* **STATED TASK A**
Format the entries from the line containing "Viewport: 837px width, 1127px" down to the line containing "coord(368,718)" as a two-column CSV with the columns "instruction" and "location". Give one row per entry, with each field quoted and any line breaks turned into spaces.

--- Start of SOURCE PASSAGE ---

2.3.99pre2-5 console problems

From: Russell King (rmk@arm.linux.org.uk)
Date: Sat Mar 18 2000 - 19:21:41 EST

  • Next message: Martin Costabel: "Re: 2.3.99-pre1 PPC compile errors"

    Original message:
    > From: Russell King <rmk@arm.linux.org.uk>
    > Subject: 2.3.99pre1 console and NFS problems?
    > To: linux-kernel@vger.rutgers.edu
    > Date: Thu, 16 Mar 2000 22:43:29 +0000 (GMT)
    >
    > I'm using fbcon, and with 2.3.99pre1 I see the following problems:
    >
    > 2. If I ssh to one of my other machines from 2.3.99pre1, and do a
    > vdir /usr/bin, then the local ssh process will hang in an interruptible
    > wait in write_chan (just where the schedule() call is at the bottom of
    > the loop.

    The same is true with 2.3.99pre2-5. It is hanging in the same place, and
    this problem is very very reproducable. All I need to do is to use ssh to
    log into a remote machine on a 10base link, and then a simple "vdir /usr/bin"
    stops ssh in it's tracks.

    One recovery method from this situation is to login as root and strace the
    ssh process. That kicks it forward by a couple of page-fulls, then
    you have to stop stracing it and re-strace it until it reaches the end
    of the list.

    The reason it seems to be happening is that ssh is trying to write to the
    console using large blocks, which is causing the console (via
    tty->driver.write, line 1170 in n_tty.c) to return before all the data is
    processed. The task is then placed into TASK_INTERRUPTIBLE, and hits
    schedule at the bottom of the loop where there is now no "automatic" way
    to re-awake the process - unfortunately the console will never say "I can
    accept more characters" via the tty->write_wait wait queue.

--- End of SOURCE PASSAGE ---
--- Start of RECORDS PROVIDED ---

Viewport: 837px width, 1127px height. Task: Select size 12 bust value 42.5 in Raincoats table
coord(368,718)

--- End of RECORDS PROVIDED ---
--- Start of RECORDS PROVIDED ---

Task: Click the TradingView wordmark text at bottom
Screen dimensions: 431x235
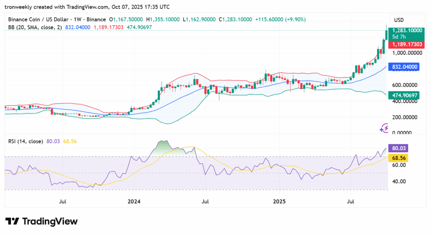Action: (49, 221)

--- End of RECORDS PROVIDED ---
--- Start of RECORDS PROVIDED ---

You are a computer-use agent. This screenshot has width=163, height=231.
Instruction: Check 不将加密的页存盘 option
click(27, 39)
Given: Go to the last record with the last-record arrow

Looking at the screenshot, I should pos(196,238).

--- End of RECORDS PROVIDED ---

* **STATED TASK B**
Write out the console-problems message from "2.3.99pre2-5 console problems" down to "22:43:29 +0000 (GMT)", replacing every occurrence of "console" with "terminal".

* **WORKED ANSWER A**
instruction,location
"Viewport: 837px width, 1127px height. Task: Select size 12 bust value 42.5 in Raincoats table","coord(368,718)"

* **WORKED ANSWER B**
2.3.99pre2-5 terminal problems

From: Russell King (rmk@arm.linux.org.uk)
Date: Sat Mar 18 2000 - 19:21:41 EST

  • Next message: Martin Costabel: "Re: 2.3.99-pre1 PPC compile errors"

    Original message:
    > From: Russell King <rmk@arm.linux.org.uk>
    > Subject: 2.3.99pre1 terminal and NFS problems?
    > To: linux-kernel@vger.rutgers.edu
    > Date: Thu, 16 Mar 2000 22:43:29 +0000 (GMT)